YOUR INSTRUCTIONS — Write down exactly what lies from the line containing "Dismiss the Joke agent suggestion banner" to the end of the records, inclusive, and omit the pictures.

DATASET RECORDS —
== Segment start ==
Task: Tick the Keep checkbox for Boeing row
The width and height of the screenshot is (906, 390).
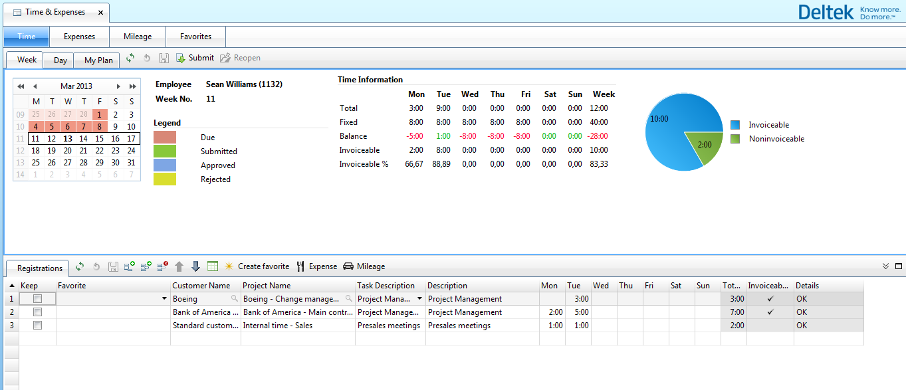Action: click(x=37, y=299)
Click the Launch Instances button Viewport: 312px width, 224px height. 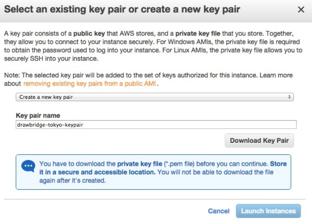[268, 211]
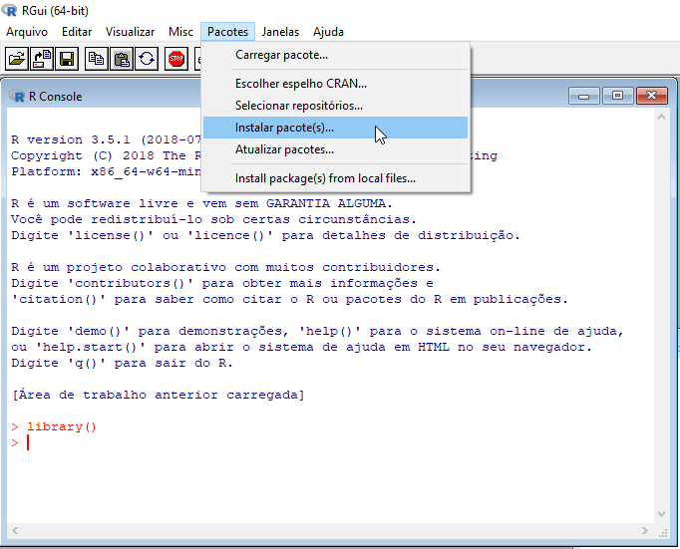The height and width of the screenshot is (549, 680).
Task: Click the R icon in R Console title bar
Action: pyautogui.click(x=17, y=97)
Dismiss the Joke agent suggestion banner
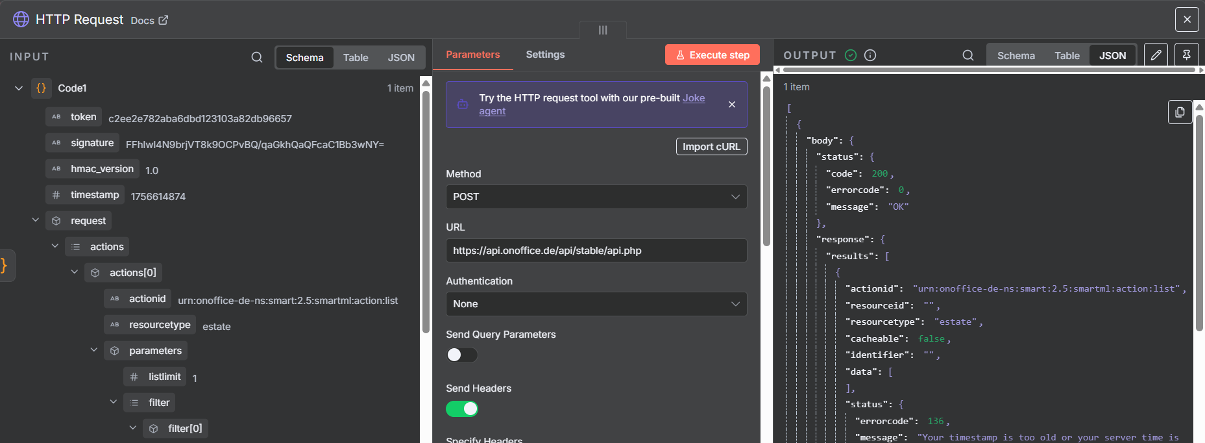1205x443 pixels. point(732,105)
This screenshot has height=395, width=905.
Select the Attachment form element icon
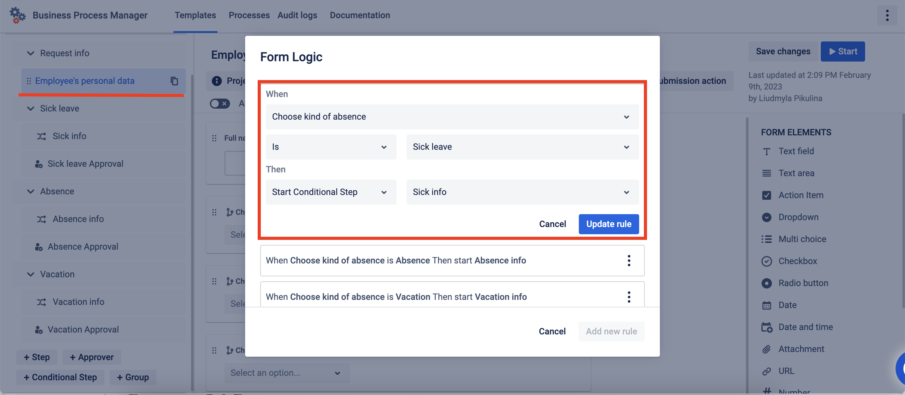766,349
== Segment end ==
ANSWER BOX —
Dismiss the Joke agent suggestion banner
1205x443 pixels. point(732,105)
This screenshot has height=395, width=905.
Select the Attachment form element icon
766,349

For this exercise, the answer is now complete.